• DIRECTIONS:
From the entries below, transcribe exactly the lines between the line holding "[Instagram] (37, 835)" and the line holding "IDX DUO-C198P 193Wh", inclusive; skip all other lines.

[Stored items]
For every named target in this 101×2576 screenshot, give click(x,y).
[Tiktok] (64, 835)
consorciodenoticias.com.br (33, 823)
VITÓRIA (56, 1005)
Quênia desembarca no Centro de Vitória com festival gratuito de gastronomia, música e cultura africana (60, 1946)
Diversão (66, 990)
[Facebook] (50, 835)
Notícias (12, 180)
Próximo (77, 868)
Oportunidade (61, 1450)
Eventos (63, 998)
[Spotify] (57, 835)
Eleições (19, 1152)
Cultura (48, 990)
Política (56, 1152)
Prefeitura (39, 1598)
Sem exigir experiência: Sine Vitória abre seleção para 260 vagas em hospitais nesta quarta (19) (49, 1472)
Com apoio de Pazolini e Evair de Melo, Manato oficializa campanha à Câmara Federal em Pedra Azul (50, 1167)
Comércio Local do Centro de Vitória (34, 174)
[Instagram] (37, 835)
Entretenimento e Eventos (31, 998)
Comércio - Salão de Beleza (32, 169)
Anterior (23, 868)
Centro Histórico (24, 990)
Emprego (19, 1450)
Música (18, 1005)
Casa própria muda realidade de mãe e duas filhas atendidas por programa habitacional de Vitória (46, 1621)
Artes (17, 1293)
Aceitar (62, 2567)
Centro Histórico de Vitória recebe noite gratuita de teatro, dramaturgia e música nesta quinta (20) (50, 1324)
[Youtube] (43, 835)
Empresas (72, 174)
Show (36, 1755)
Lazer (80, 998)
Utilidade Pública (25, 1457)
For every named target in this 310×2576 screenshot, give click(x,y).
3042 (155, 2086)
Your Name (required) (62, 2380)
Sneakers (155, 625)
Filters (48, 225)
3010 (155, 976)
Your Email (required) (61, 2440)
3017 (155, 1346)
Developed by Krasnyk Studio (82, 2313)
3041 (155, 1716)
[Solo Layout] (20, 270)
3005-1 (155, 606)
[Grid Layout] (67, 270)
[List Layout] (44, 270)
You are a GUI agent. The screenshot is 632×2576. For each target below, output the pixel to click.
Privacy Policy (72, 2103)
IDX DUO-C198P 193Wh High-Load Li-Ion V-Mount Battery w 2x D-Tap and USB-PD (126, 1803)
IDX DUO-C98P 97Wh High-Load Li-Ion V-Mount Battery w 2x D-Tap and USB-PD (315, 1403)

• SOLUTION TO THE EXERCISE:
[Instagram] (37, 835)
Entretenimento e Eventos (31, 998)
Comércio - Salão de Beleza (32, 169)
Anterior (23, 868)
Centro Histórico (24, 990)
Emprego (19, 1450)
Música (18, 1005)
Casa própria muda realidade de mãe e duas filhas atendidas por programa habitacional de Vitória (46, 1621)
Artes (17, 1293)
Aceitar (62, 2567)
Centro Histórico de Vitória recebe noite gratuita de teatro, dramaturgia e música nesta quinta (20) (50, 1324)
[Youtube] (43, 835)
Empresas (72, 174)
Show (36, 1755)
Lazer (80, 998)
Utilidade Pública (25, 1457)
For every named target in this 310×2576 screenshot, give click(x,y).
3042 (155, 2086)
Your Name (required) (62, 2380)
Sneakers (155, 625)
Filters (48, 225)
3010 (155, 976)
Your Email (required) (61, 2440)
3017 (155, 1346)
Developed by Krasnyk Studio (82, 2313)
3041 (155, 1716)
[Solo Layout] (20, 270)
3005-1 (155, 606)
[Grid Layout] (67, 270)
[List Layout] (44, 270)
You are a GUI agent. The screenshot is 632×2576. For each target below, output the pixel to click.
Privacy Policy (72, 2103)
IDX DUO-C198P 193Wh High-Load Li-Ion V-Mount Battery w 2x D-Tap and USB-PD (126, 1803)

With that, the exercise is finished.